Research colloquium which takes place on Monday 24 January, at the Maison Française d’Oxford. This research colloquium brings together historians of nineteenth and and twentieth-century France to explore the issue of “political legacies”.


This research colloquium brings together historians of nineteenth and and twentieth-century France to explore the issue of “ political legacies”. It is one that overshadows, of course, the history of a country that has lived with the profound and ambiguous legacy of its revolution. That was a political movement devoted to liberty, although what that liberty actually and was and how it would be realized, were open questions then and thereafter. As historians, we often talk about the 'burden' of the past - and it was often the case that a political legacy served to constrain the way that people thought about the present, seeing it through the hopes and fears that had been experienced by previous generations. But political legacies often had a more positive impact that that suggests. They served to shape the way in which contemporaries sought to harness the opportunities of the present, and orient the expectations of the future. In short, we shall focus on the dynamic and ambiguous nature of political legacies as one of the ways in which the past inevitably shapes the political space of the present. The colloquium will be an occasion to examine the role of political legacies in a comparative light, and to explore what other disciplines (notably political science) have to tell us about political legacies. It will also be a moment for British historians to honour the contribution of Professor Malcolm Crook to the discipline of French History, notably through his many years as editor of French History.

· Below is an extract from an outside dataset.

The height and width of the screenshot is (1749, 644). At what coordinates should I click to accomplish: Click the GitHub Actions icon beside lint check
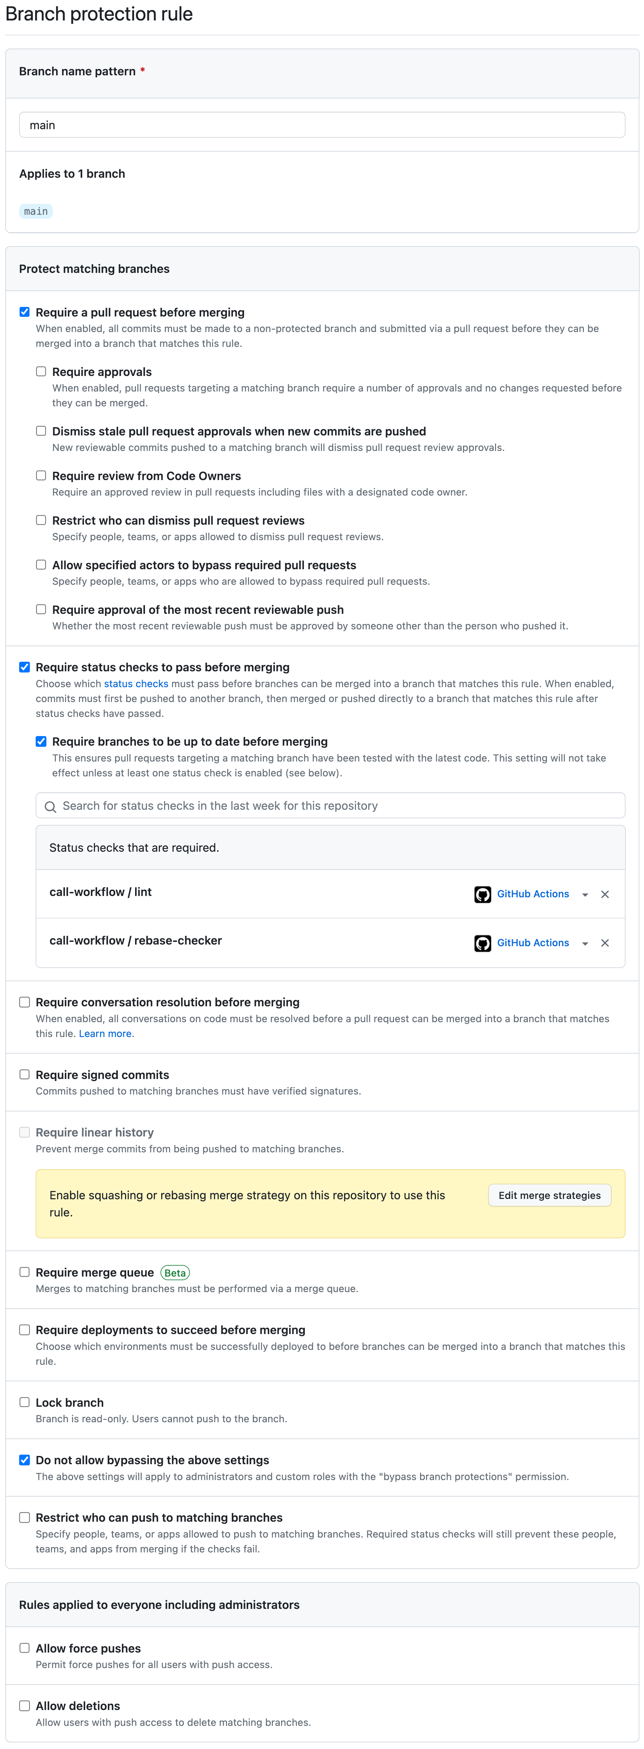482,894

Morning session: 10.45 am - 12.45 pm

11.00 : Welcome from the Directeur de la Maison Française d'Oxford, M. Luc Borot

11.10 : First Session : Political Legacies and the French Revolution

Chair and Discussant: Julian Swann
  • Michel Biard (University of Rouen), « Machine jacobine » et « centralisation jacobine », deux fantasmes historiographiques revisités à l'aune d'un exemple local : la Société populaire de Honfleur.
  • Alan Forrest (University of York), A Military Legacy: The Army and Politics in Nineteenth-Century France.

Afternoon session: 14.00 pm - 18.00pm

14.00: Second Session: The Weight of Political Legacies in Nineteenth and early Twentieth-Century, France

Chair and Discussant: Colin Heywood (University of Nottingham)
  • Julian Wright (University of Durham), Between the present and the future? the uncertain reformist legacy of French socialism.
  • Christophe Prochasson (École des Hautes Etudes en Sciences Sociales, Paris), François Furet, la révolution et le futur passé de la gauche.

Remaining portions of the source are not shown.